第22回 経営者コラム|ロングセラーとその極意。 末長く愛されるモノへ。
ここ数年のことですが、創業当初のCM映像や音声を
リバイバルの形で再登場させる手法を取る企業が何社も現れています。
耳慣れた音楽や見慣れた映像が持つチカラを、うまく利用した手法だと感じます。
今回コラムは、長く愛されるモノに宿るチカラはどこからやってくるのか。
ロングセラー商品がなぜ長きに渡り消費者に選ばれ続けるのか。
愛され続ける理由を紐解きながら、
自社展開への糸口を探してみたいと思います。
ロングセラーとベストセラーの違い。ただ単に短期のヒットで終わらせない。
ロングセラー商品は時代を超えて愛され続ける製品であり、
ベストセラーとは異なります。
ベストセラーが短期間で大量に売れる一方で、ロングセラー商品は
長期間にわたり安定した人気を保つことになります。
簡単言えば、短期決戦でドンと売るか?
親しみを持って長く愛される品を目指すか?と言うことです。
+---+
● **取り組むこと**:
a) ロングセラーについてのコラムを読んで、次の問いに答えてください。
(i) ここ数年、何社もの企業が取っている手法とは何ですか?
(ii) ベストセラーとロングセラー商品では、売れ方がどう異なりますか?
(iii) 愛され続ける理由を紐解きながら、このコラムは何を探そうとしていますか?
b) ロングセラーについてのコラムを、最後の一文の後から書き継いでください。

● **元データ**:
+---+
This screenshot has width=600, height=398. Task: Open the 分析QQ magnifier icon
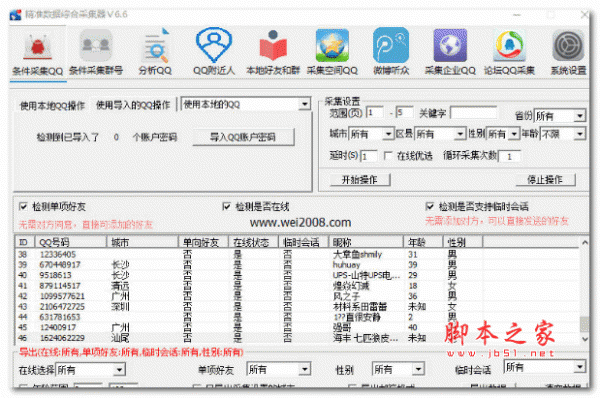pyautogui.click(x=155, y=46)
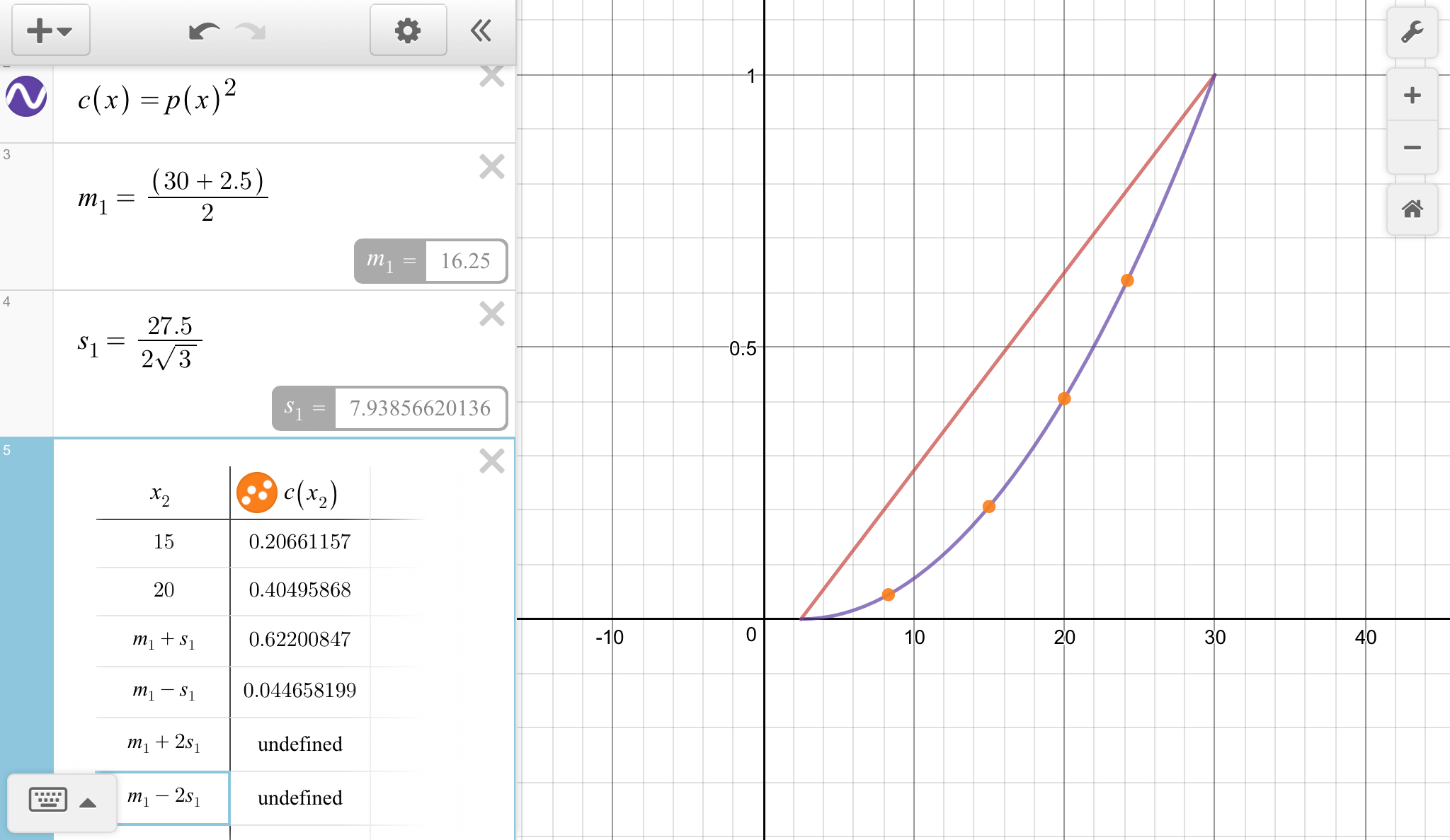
+---+
● **課題の解答**:
a)
(i) 創業当初のCM映像や音声を、リバイバルの形で再登場させる手法です。
(ii) ベストセラーは短期間で大量に売れ、ロングセラー商品は長期間にわたり安定した人気を保ちます。
(iii) 自社展開への糸口です。

b)
ロングセラー商品は、ただ売れ続けるだけではなく、
消費者の生活に深く根ざし、時代や環境の変化にも柔軟に対応しながら、
その価値を維持し続ける商品と言えます。
長く愛されるモノへ自社製品を育て上げるにはどうしたら良いのでしょうか。
ロングセラーへと導くアプローチ。
ロングセラーへと商品を導くためには、戦略的なアプローチが必要です。
ここでは、ロングセラーへつながる手法を3つ挙げ、
それぞれを詳しく説明します。
1、口コミや評価をうまく利用し日々の品質向上と製品改良をおこなう
商品を市場に売り出した後も、品質の向上と製品の改良を継続することが重要です。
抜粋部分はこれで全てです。